■ **EXERCISE GOAL**: Give back, word for word, the lines in the listing below from the one holding "The height and width of the screenshot is (467, 1024)." down to the one holding "Viewport: 1488px width, 699px height.", both ends included.

■ **GIVEN RECORDS**:

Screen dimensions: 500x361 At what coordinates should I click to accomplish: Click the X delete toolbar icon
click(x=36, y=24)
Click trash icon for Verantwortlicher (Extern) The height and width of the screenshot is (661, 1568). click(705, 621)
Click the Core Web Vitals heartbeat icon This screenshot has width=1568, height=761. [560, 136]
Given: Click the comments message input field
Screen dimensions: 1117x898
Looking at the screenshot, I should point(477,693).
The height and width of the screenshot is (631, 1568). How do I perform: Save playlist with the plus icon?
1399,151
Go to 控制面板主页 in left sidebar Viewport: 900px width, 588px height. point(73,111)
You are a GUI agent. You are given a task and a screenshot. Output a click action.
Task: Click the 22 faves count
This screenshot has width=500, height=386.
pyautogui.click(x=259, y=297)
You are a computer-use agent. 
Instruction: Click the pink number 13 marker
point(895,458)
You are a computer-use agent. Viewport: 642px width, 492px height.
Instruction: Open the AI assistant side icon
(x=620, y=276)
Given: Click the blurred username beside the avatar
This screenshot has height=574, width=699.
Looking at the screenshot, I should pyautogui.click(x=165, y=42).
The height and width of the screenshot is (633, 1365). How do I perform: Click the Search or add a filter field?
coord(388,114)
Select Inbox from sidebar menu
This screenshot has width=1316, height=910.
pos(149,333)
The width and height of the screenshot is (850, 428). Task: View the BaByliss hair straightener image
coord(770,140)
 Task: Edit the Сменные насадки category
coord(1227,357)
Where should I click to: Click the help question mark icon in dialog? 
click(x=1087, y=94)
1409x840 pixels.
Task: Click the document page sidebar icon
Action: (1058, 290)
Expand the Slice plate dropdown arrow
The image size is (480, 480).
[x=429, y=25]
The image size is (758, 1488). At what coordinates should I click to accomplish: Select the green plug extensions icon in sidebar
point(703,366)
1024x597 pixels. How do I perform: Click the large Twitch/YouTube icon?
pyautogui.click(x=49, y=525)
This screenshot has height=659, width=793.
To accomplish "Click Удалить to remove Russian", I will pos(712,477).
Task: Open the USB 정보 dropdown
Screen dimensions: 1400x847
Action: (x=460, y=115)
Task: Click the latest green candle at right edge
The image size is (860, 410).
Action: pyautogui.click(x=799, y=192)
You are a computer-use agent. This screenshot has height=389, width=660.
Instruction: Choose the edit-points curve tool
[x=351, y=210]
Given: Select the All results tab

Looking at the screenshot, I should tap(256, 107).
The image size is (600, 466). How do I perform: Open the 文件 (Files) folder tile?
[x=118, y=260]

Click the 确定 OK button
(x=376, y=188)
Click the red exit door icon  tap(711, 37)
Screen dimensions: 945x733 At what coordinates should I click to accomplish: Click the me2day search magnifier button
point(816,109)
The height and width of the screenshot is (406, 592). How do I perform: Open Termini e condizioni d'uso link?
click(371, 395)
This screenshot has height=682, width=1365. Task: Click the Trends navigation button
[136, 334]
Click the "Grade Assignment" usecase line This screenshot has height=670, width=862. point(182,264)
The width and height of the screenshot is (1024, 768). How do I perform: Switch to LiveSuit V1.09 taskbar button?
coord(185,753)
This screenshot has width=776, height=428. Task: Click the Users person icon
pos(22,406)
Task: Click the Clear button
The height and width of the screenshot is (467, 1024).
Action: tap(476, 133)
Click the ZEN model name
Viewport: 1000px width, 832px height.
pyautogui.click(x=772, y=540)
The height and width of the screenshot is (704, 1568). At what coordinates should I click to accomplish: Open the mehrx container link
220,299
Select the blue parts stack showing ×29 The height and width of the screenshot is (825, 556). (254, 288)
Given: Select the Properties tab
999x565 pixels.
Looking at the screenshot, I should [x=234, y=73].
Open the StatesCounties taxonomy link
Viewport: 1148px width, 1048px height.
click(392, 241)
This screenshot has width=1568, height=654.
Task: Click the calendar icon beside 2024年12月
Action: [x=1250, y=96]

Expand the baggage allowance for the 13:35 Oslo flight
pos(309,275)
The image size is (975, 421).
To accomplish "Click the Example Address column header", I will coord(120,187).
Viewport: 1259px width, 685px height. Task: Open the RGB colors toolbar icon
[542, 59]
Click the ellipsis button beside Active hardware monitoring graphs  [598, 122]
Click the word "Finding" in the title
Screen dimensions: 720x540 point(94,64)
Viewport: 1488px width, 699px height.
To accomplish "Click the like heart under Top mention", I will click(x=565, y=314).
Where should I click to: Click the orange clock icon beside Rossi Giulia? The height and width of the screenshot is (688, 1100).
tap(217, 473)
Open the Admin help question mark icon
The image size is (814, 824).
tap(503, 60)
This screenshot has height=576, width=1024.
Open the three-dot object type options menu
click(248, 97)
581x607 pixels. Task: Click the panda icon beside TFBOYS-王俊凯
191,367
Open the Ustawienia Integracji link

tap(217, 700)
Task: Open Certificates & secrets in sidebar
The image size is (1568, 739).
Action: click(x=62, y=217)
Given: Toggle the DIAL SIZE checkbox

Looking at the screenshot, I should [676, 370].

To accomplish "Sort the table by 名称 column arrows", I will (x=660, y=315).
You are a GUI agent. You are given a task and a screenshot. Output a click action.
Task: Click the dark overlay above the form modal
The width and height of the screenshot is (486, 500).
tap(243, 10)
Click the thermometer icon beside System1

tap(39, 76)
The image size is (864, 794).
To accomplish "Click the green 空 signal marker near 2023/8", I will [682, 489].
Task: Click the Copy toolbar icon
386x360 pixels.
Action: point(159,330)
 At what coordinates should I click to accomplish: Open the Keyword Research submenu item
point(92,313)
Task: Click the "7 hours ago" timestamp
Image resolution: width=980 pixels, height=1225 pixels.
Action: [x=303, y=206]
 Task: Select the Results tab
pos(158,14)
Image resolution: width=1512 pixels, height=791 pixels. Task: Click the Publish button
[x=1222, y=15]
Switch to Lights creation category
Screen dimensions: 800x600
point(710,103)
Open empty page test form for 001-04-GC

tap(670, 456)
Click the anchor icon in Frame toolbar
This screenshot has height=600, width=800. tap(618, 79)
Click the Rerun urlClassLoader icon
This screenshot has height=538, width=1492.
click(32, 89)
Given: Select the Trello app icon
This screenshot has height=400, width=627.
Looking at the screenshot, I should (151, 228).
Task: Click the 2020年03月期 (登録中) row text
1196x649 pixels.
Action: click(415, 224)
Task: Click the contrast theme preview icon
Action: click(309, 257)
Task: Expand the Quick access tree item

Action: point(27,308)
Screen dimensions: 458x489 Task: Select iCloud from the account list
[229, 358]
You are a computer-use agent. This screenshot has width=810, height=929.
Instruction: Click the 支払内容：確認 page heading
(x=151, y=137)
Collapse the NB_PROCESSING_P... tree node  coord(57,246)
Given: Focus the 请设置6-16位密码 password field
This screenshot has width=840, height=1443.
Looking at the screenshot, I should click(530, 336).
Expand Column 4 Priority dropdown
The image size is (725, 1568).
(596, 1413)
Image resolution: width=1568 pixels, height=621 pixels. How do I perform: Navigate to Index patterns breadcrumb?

■ **TASK RESULT**:
The height and width of the screenshot is (467, 1024).
Action: tap(476, 133)
Click the ZEN model name
Viewport: 1000px width, 832px height.
pyautogui.click(x=772, y=540)
The height and width of the screenshot is (704, 1568). At what coordinates should I click to accomplish: Open the mehrx container link
220,299
Select the blue parts stack showing ×29 The height and width of the screenshot is (825, 556). (254, 288)
Given: Select the Properties tab
999x565 pixels.
Looking at the screenshot, I should [x=234, y=73].
Open the StatesCounties taxonomy link
Viewport: 1148px width, 1048px height.
click(392, 241)
This screenshot has width=1568, height=654.
Task: Click the calendar icon beside 2024年12月
Action: [x=1250, y=96]

Expand the baggage allowance for the 13:35 Oslo flight
pos(309,275)
The image size is (975, 421).
To accomplish "Click the Example Address column header", I will coord(120,187).
Viewport: 1259px width, 685px height. Task: Open the RGB colors toolbar icon
[542, 59]
Click the ellipsis button beside Active hardware monitoring graphs  [598, 122]
Click the word "Finding" in the title
Screen dimensions: 720x540 point(94,64)
Viewport: 1488px width, 699px height.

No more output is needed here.